> [Document passage]:
—————
I don't do much bodybuilding work these days, concentrating on weightlifting/strength work instead. I still hit some hypertrophy stuff for upper chest, shoulders, legs; but that's because I don't want to end up like Uncle Ruslan... 

If I can finish up like Oleksiy Torokhtiy, I'll be happy. Dude is strong as a motherfucker, and looks pretty damn good by the standards of your average weightlifter.


----------



## REGENDarySumanai (May 10, 2021)

Not fat.


----------



## Seminal Ointments Lain (May 10, 2021)




----------



## Idiotron (May 10, 2021)

I'll powerlevel a bit here but I kind of have my dream body.
I worked my ass off to get to that point and I have to work my ass off every day to keep it that way but right now, I'm at the level I was dreaming off when I was a kid.
Impossible is nothing, kids!


----------



## (((Oban Lazcano Kamz))) (May 10, 2021)

Idiotron said:


> I'll powerlevel a bit here but I kind of have my dream body.
> I worked my ass off to get to that point and I have to work my ass off every day to keep it that way but right now, I'm at the level I was dreaming off when I was a kid.
> Impossible is nothing, kids!


i bet ur fat ha ha


----------



## Idiotron (May 10, 2021)

Oban Lazcano Kamz said:


> i bet ur fat ha ha


I was never fat, I used to be very skinny but that changed after I started seriously training.
—————
> [Data shown]:
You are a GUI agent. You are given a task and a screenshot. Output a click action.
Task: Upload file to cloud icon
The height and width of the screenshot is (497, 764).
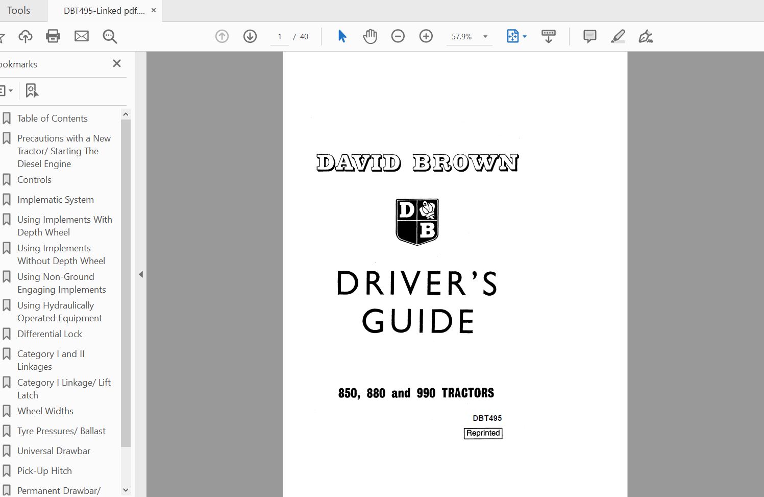point(25,36)
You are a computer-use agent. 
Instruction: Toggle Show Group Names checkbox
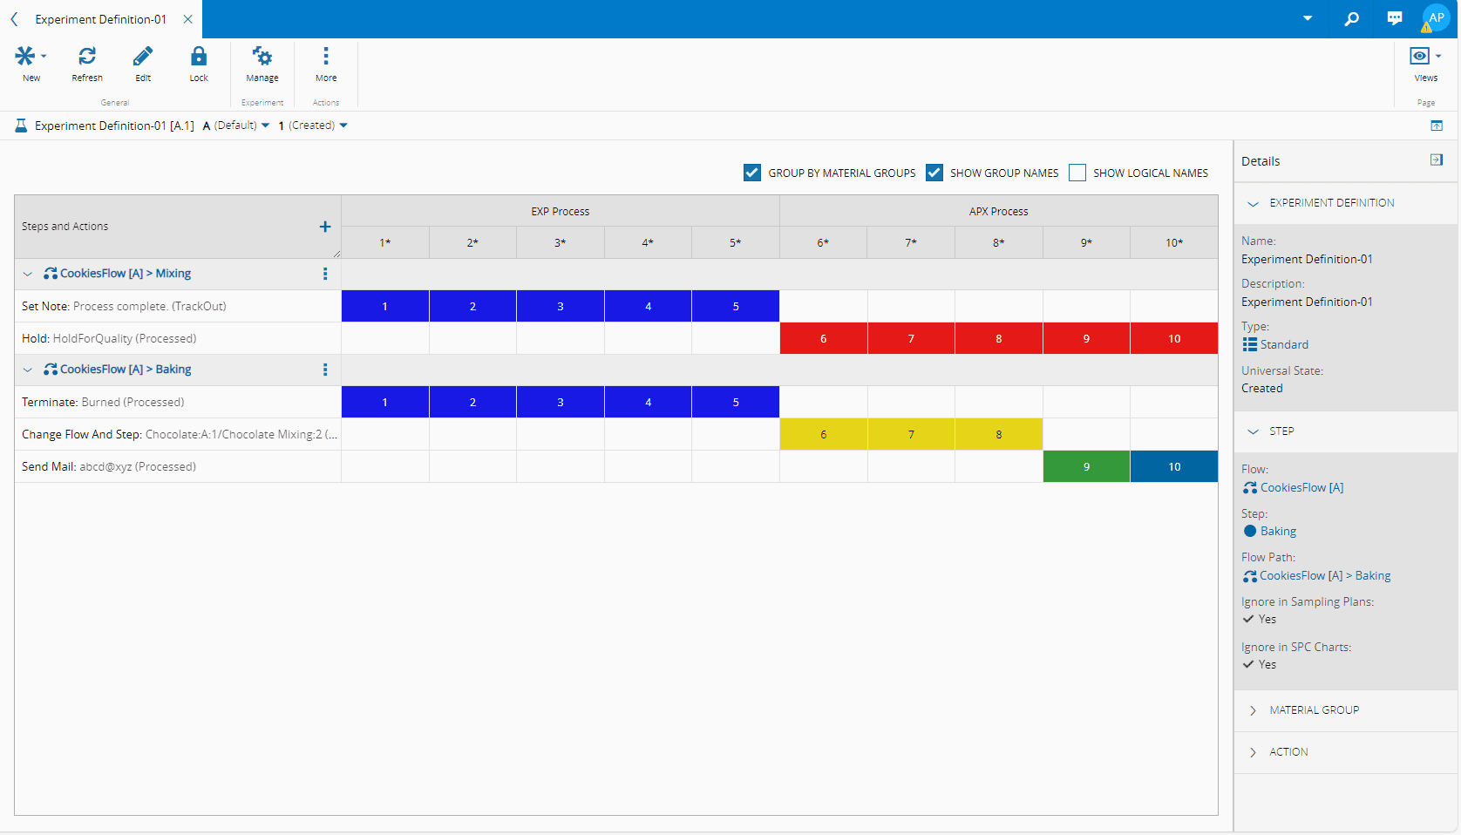click(x=934, y=173)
—————
> [Your tasks]:
(a) Switch "hypertrophy" to "isolation" in the forum thread between "I don't do much" and "your average weightlifter.", inclusive, and write out that stretch.
(b) Answer these from the forum thread:
(i) For which body areas does the first poster still do hypertrophy work?
(ii) Whom does the first poster name as someone they'd be happy to finish up like?
(iii) How does Idiotron describe their build before starting serious training?
Use only the forum thread to respond.

> [Responses to the exercise]:
(a)
I don't do much bodybuilding work these days, concentrating on weightlifting/strength work instead. I still hit some isolation stuff for upper chest, shoulders, legs; but that's because I don't want to end up like Uncle Ruslan... 

If I can finish up like Oleksiy Torokhtiy, I'll be happy. Dude is strong as a motherfucker, and looks pretty damn good by the standards of your average weightlifter.

(b)
(i) Upper chest, shoulders and legs.
(ii) Oleksiy Torokhtiy.
(iii) Very skinny, never fat.